The only reason I finally managed to start taking these notes is because they are explicitly imperfect, just notes, and I can go back and fix things at any time (but I have to append it as a new note instead of fixing/removing the original).
- Time-ordered list plus tree
- Time-ordered list plus alphabetical list (painful for appending to though)
- Time-ordered list only (load chunks into a in-memory hashmap)
That's all I can think of right now.
- Use a global monotonically incrementing "primary key" instead of a hash
- Use a per-tag primary key plus hash (wait... I don't think that would work)
A per-tag primary key would be a nice compromise, but I don't think it would work because we wouldn't know the key until we found the entry by hash.
I seem to be doing a pretty good mix of "real" work and other stuff. My notes are bouncing back and forth.
This is probably one of the few places you'll see "procrastination" mentioned without any self-flagellation. I'm proud to find value in almost everything I do (and what I don't find value in, I don't do).
I also avoid setting deadlines. Stopping setting my alarm clock was the best idea I ever had.
I'm obsessed with the idea of NoDB.
> NoDB: Putting the Computer Science back in Computer Science
Not saying everyone should write their own persistent data structures from scratch, but having direct access to a toolkit of data structures would probably give people a much more direct understanding of what is going on.
It's like the DIY ethos applied to software.
So I was working on our "real" index class. I haven't tested it yet, but I think this `intersect()` algorithm might actually work.
The problem is it only performs an intersection on two indices at a time. So we need not just output index, but N-1 outputs, all but one of which are intermediate.
Also, the problem with this algorithm is that in order to find a pivot it is O(M*N). As we refine the search with more and more tags, the likelihood of a match gets lower and lower so the algorithm will get slower and slower.
The only way I can possibly think of making this work is to come up with a real unique index for each entry.
We should be able to reuse our old OMeta parser.
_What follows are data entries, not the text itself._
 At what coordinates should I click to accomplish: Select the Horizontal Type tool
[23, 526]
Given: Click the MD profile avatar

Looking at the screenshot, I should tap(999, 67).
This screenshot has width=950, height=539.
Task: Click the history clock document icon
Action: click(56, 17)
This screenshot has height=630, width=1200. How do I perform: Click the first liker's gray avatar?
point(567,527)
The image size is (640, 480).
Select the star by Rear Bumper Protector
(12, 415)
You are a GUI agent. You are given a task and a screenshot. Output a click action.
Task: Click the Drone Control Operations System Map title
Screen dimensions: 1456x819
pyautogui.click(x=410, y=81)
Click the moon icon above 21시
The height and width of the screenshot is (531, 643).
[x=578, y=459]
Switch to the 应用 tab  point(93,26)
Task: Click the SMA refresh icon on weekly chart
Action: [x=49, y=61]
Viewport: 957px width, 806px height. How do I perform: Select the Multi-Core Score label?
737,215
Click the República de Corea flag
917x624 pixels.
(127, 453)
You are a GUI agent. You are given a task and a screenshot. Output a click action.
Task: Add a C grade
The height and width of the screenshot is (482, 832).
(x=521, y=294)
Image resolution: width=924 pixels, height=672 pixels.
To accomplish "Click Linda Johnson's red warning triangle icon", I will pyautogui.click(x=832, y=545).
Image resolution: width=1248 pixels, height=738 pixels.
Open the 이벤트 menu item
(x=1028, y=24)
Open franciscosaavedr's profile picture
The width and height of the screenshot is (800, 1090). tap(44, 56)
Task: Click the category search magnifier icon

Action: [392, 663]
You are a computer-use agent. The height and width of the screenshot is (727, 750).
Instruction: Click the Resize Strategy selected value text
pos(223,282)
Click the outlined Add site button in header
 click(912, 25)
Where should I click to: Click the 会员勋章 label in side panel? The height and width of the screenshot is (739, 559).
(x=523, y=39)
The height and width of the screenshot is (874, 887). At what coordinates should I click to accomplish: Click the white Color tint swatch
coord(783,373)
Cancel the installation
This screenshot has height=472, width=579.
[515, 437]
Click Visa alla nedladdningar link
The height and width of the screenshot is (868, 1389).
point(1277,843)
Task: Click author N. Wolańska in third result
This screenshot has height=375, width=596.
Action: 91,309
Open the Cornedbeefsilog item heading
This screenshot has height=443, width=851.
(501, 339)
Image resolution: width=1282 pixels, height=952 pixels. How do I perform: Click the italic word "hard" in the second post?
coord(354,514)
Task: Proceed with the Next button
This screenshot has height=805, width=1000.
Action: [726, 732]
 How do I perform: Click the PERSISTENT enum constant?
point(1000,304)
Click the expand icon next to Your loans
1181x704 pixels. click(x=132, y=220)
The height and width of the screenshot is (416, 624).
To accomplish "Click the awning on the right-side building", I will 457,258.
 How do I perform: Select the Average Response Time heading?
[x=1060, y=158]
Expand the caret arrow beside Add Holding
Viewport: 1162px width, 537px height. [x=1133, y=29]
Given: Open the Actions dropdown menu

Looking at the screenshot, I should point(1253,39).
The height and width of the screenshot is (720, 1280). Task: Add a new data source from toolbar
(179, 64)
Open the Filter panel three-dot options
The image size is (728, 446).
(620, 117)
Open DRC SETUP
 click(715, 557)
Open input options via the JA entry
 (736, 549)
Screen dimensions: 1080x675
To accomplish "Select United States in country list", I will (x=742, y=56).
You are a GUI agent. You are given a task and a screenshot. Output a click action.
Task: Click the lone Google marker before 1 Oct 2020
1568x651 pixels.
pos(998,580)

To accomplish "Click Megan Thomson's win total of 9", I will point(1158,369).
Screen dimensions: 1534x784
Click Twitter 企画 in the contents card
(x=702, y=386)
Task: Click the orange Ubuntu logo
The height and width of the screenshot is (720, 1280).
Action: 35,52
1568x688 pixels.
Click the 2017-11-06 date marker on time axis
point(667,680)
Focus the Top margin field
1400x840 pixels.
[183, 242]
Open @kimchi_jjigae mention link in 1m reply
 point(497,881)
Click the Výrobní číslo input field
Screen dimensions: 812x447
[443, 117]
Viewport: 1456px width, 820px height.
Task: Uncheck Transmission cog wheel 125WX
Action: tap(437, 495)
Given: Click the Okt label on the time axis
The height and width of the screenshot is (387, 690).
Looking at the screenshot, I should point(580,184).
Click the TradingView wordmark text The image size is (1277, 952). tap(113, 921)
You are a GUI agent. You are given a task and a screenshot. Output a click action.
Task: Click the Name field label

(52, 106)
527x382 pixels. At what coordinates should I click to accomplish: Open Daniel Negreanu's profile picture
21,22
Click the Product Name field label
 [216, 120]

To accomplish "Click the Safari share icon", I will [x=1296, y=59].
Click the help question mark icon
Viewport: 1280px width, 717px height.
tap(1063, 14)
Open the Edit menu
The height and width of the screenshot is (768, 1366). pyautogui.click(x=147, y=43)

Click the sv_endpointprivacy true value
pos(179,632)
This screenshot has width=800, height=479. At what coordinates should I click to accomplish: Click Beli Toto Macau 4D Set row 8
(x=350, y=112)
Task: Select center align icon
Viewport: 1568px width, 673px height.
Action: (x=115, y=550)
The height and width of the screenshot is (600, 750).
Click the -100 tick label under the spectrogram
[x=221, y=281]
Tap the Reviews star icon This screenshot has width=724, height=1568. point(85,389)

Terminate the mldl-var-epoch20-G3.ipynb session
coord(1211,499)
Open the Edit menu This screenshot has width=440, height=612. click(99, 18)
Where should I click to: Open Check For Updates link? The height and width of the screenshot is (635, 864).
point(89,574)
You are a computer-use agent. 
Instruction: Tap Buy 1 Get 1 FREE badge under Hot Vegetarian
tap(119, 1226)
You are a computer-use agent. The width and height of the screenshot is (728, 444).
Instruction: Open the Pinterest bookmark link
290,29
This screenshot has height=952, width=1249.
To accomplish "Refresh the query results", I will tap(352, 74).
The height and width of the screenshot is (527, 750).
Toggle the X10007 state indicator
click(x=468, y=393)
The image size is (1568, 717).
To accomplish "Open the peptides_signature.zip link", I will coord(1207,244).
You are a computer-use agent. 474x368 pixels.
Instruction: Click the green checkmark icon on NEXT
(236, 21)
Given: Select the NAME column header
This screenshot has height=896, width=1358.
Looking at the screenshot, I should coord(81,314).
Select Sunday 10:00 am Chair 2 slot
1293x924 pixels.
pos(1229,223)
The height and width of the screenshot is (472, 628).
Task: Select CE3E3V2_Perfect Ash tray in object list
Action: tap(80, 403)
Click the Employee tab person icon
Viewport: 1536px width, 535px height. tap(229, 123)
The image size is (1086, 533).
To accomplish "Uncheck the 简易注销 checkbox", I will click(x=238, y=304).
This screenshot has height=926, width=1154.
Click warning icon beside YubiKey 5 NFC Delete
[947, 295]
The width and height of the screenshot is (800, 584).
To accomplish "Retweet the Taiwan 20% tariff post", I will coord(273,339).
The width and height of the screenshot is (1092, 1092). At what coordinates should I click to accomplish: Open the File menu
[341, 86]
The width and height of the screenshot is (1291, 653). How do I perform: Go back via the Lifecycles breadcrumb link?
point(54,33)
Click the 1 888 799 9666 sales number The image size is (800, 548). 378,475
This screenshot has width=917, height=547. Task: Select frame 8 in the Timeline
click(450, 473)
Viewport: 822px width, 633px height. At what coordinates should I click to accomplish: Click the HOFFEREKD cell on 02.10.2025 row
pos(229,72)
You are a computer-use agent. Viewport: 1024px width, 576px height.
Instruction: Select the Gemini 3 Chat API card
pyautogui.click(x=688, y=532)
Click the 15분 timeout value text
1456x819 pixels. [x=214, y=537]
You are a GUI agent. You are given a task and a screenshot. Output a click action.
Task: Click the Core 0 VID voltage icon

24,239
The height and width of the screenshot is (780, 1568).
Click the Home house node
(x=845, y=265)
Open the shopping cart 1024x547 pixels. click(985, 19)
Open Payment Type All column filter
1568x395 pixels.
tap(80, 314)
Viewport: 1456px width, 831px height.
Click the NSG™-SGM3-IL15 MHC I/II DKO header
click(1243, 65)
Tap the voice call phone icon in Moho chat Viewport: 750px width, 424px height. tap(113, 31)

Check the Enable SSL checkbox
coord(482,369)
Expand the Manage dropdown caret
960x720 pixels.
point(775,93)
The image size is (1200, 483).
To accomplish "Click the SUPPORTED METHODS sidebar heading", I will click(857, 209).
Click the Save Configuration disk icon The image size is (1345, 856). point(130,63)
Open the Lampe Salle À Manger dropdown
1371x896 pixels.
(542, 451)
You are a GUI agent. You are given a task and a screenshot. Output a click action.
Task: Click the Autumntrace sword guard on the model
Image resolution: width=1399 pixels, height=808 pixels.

The performance problems we were having before should not be an issue now that we are only parsing individual entries at a time.
We want to linkify our hash tags.
And we want to linkify our entry hash tags too.
And we want to generate our HTML statically.
That means that entries must have the same URL structure as tag lookups.
/ <- Just show entry field, or redirect to index?
Thus, the logic for displaying our lookup pages should be:
1. If there is just one search term, and it matches an entry, show the entry first, its replies, and a new entry field at the bottom
2. If there are multiple terms, or a single term that does not match an entry, perform a search and show the new entry field at the top, then the results in reverse order
This seems a bit confusing/messy...
1. We need a method for iterating through the index that can automatically read in manageable chunks at a time for us
2. We need to be able to enqueue a function that relies on other queued functions without creating a deadlock
The best way to achieve 1 is with 2. The solution to 2 is to not enqueue the top-level function... Although the problem with that is that we can have other functions (writes) interfering with whatever operation we're performing.
We probably need the queue equivalent of a read-write lock. It should be a separate class.
1. Read a set of values X from the middle of the index A
2. Try to find the first index from X in B
3. While the value isn't found and there are still values in X, repeat 2
4. If none of the values from X were in B, repeat 1-4 with a new X
5. Once a value is found, repeat 1-5 with the first half of A and B
6. Write the values found by 5 to target index T
7. Write the value found, if any, by 4 to T
8. Repeat 1-6 with the second half of A and B